Aber genau darin liegt die Stärke des Zwibelprinzips. Der modulare Aufbau lässt ein schnelles Adaptieren von äusserlichen und befindlichen Zuständen zu. Strahlt die Sonne und bleibt es windstill? Dann bleibt der Wetterschutz vorneweg. Sinken die Temperaturen ins Bodenlose? Dann wird die zweite Schicht mit mehr Isolation ausgestattet. Regnet es an einem warmen Sommertag? Dann reicht die Regenjacke über dem Funktionsshirt – oder die Softshell bei Wind.
Das Zwiebelprinzip bedarf demnach einigen persönlichen Tests. Es ist sinnvoll, herauszufinden, welche Materialien für den eigenen Komfort am besten sind. Darüber hinaus spielen Präferenzen wie Gewicht, Packmass oder Einsatzmöglichkeiten für unterschiedliche Bergsportarten eine Rolle. Die Überlegung, wann man draussen unterwegs ist, schränkt die grosse Auswahl an Kombinationsmöglichkeiten bereits ein.
Wo das Zwiebelprinzip ebenfalls Anwendung findet
Mit den Schichten bedecken und regulieren wir unseren Oberkörper. Jedoch lässt sich das Prinzip auch auf andere Körperstellen anwenden – stets auch nach dem Grundgedanken der drei Eigenschaften Feuchtigkeitsabgabe, Wärmeisolation und Wetterschutz.

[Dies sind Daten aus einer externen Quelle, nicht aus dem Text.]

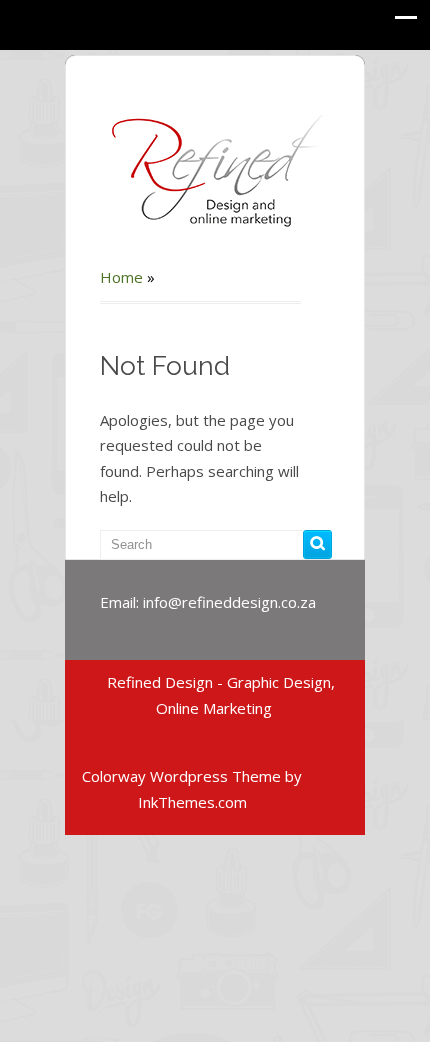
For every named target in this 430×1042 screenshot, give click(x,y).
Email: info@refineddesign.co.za (208, 602)
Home (121, 277)
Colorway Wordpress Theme (181, 776)
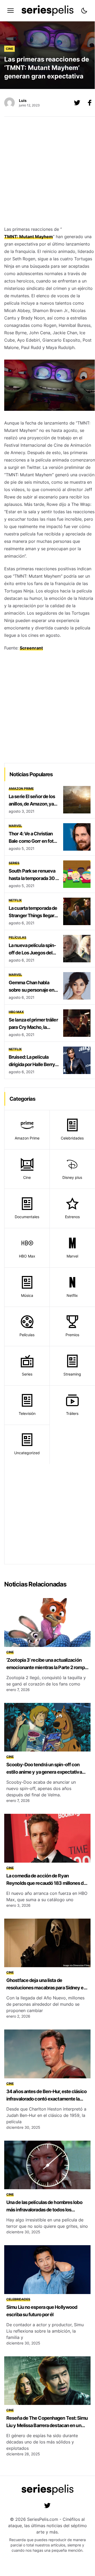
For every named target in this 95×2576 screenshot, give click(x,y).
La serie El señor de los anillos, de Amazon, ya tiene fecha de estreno (32, 804)
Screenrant (31, 648)
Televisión (27, 1413)
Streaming (72, 1374)
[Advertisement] (47, 172)
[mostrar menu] (10, 10)
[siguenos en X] (77, 102)
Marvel (15, 826)
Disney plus (72, 1177)
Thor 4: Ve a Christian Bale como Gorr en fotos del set (33, 841)
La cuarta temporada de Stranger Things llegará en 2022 (33, 915)
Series (14, 863)
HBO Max (16, 1012)
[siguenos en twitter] (47, 2505)
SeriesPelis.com (42, 2519)
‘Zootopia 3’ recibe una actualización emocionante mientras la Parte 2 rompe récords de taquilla (46, 1667)
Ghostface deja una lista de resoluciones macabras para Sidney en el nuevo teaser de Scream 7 (46, 1987)
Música (27, 1295)
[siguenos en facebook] (89, 102)
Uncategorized (27, 1453)
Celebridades (72, 1138)
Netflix (15, 900)
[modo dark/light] (84, 10)
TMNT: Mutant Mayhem (28, 236)
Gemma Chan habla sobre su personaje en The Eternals (31, 990)
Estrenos (72, 1216)
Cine (9, 49)
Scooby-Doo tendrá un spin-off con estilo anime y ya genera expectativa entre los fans (44, 1772)
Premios (72, 1334)
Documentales (27, 1216)
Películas (17, 937)
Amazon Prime (21, 788)
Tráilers (72, 1413)
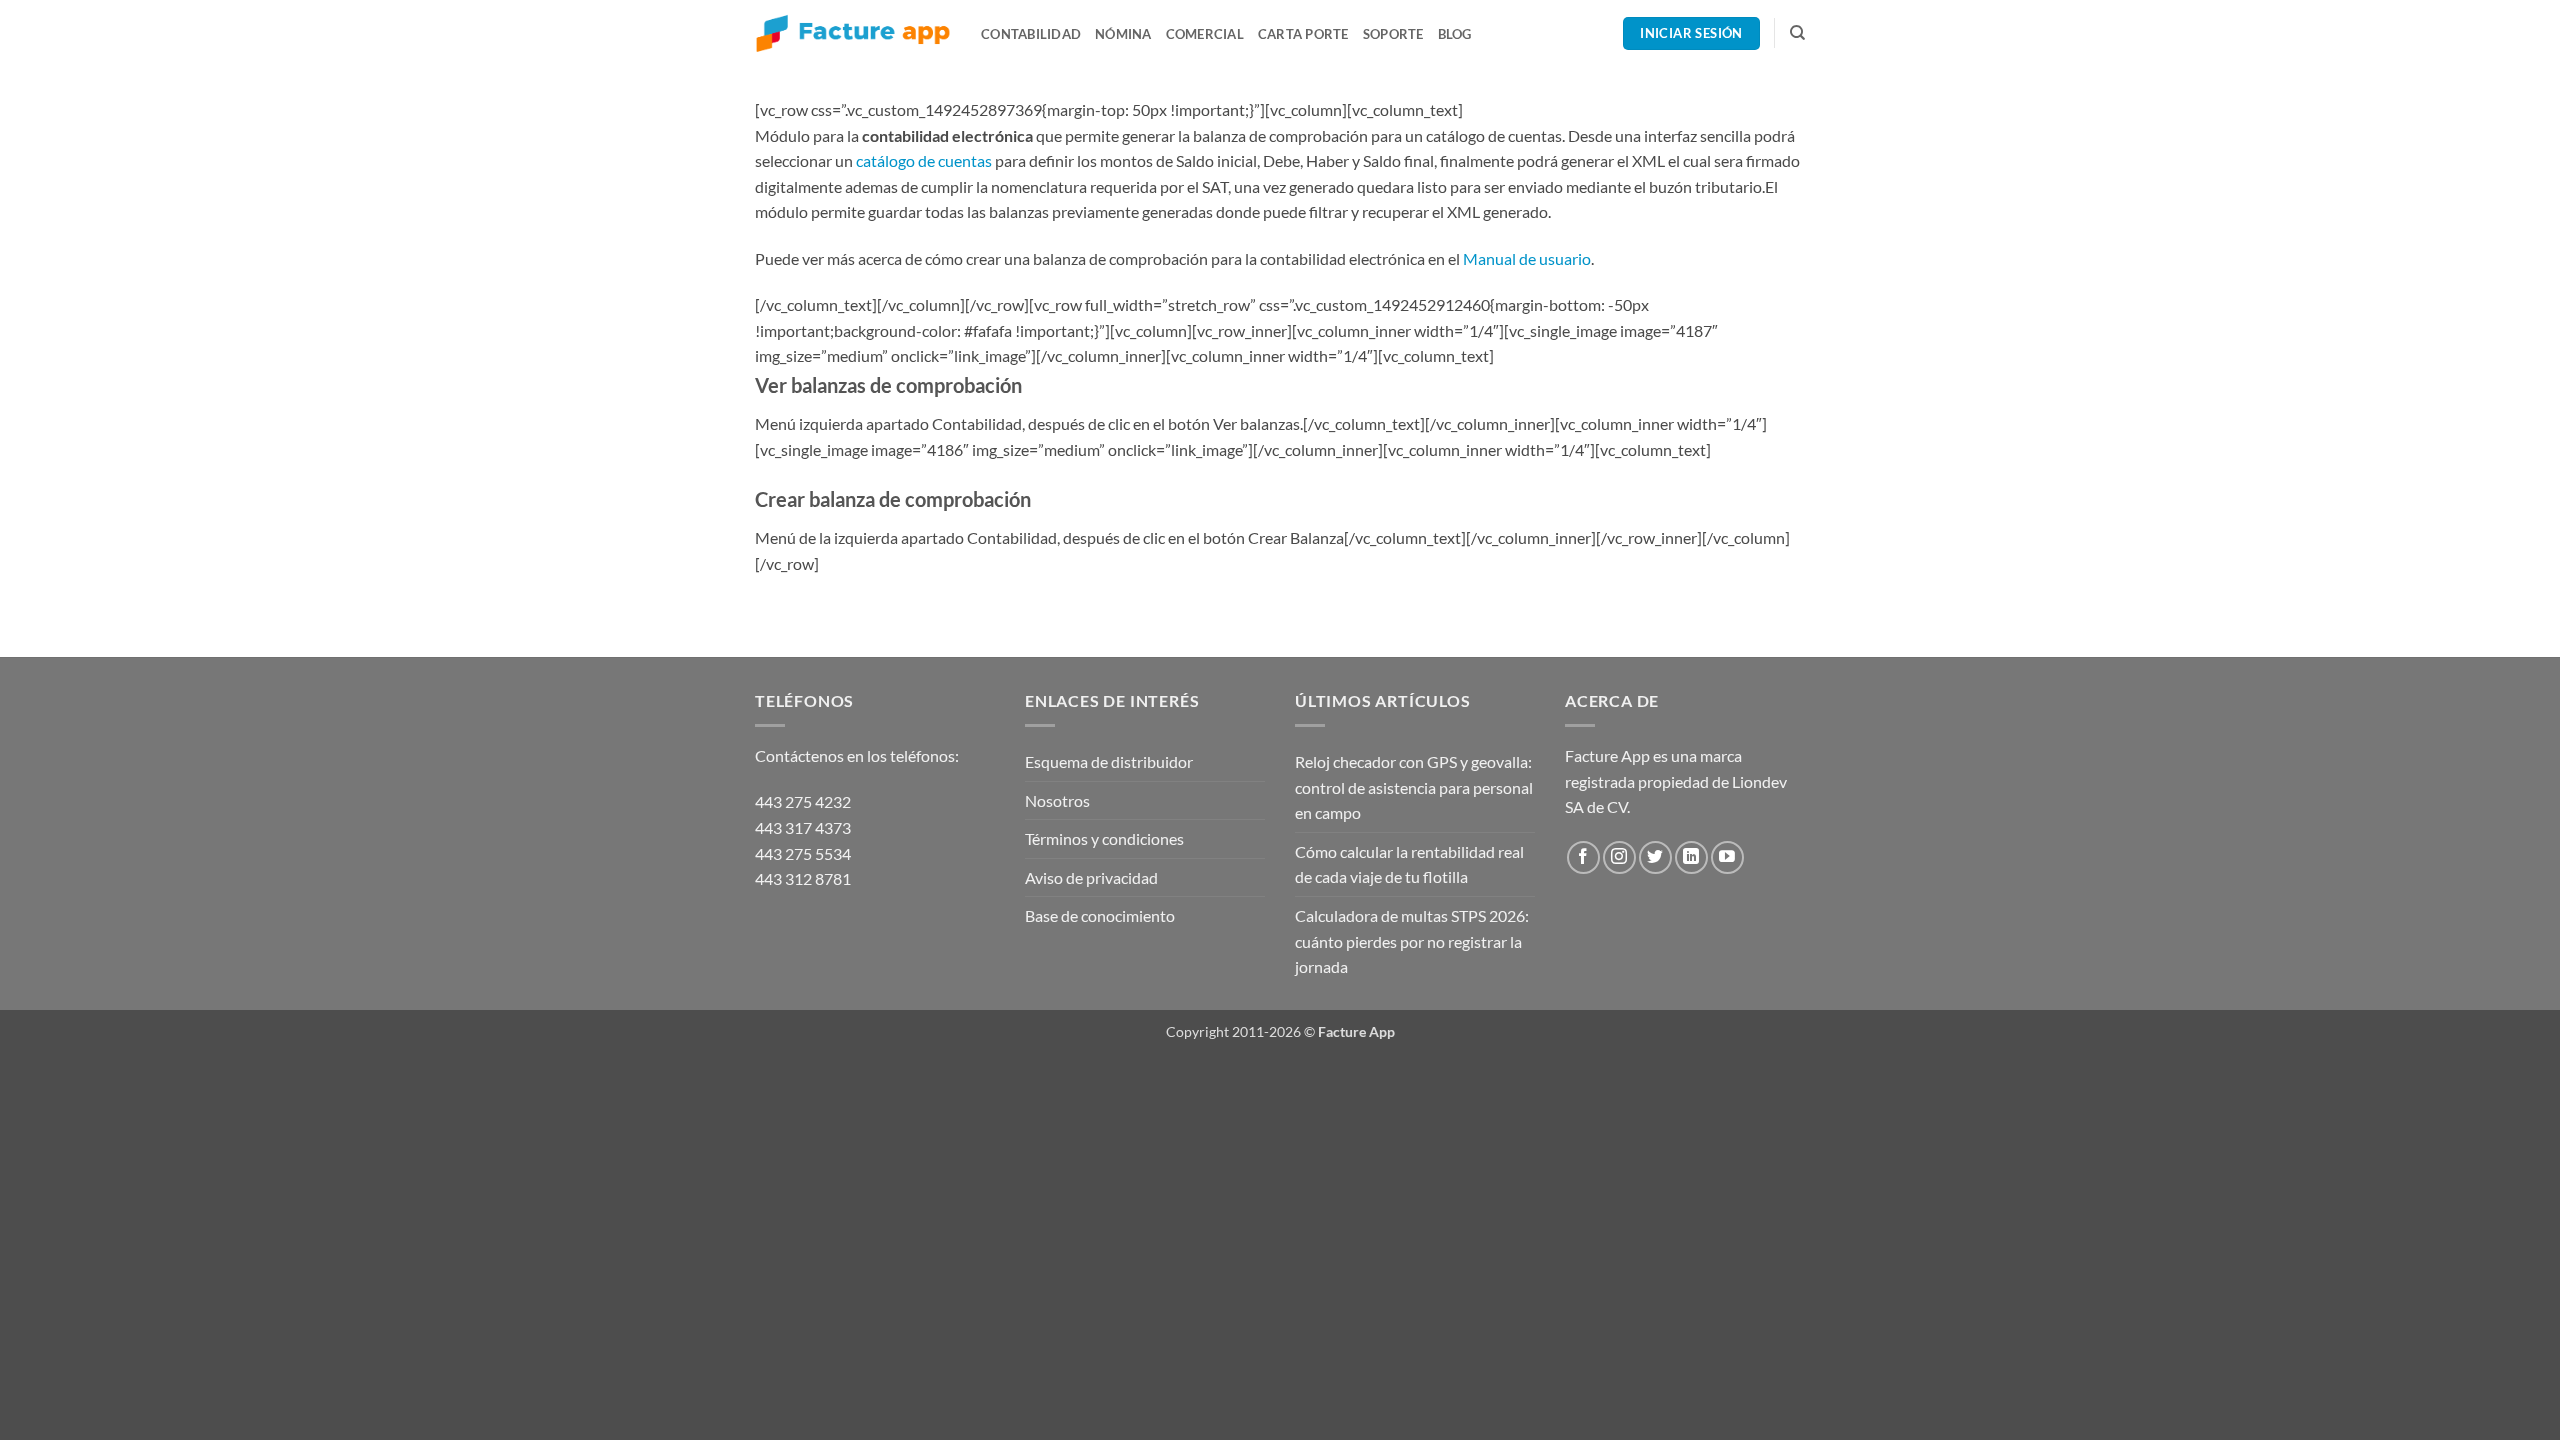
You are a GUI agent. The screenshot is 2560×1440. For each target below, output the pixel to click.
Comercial (1205, 34)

So wird beispielsweise das Skitourenglück ordentlich getrübt, wenn die Oberbekleidung zwar bestens harmoniert, jedoch unter der Hose Baumwoll-Unterwäsche getragen wird. Selbiges gilt für Socken oder Handschuhe. Gerade letztere können ebenfalls in Schichten getragen werden. Dazu haben wir einige Tipps und Tricks in einem eigenen Beitrag zusammengefasst. Und auch am Kopf kann das Zwiebelprinzip zum Zuge kommen: Eine leichte Mütze plus Kapuze ist flexibler als eine einzelne, dicke Kappe.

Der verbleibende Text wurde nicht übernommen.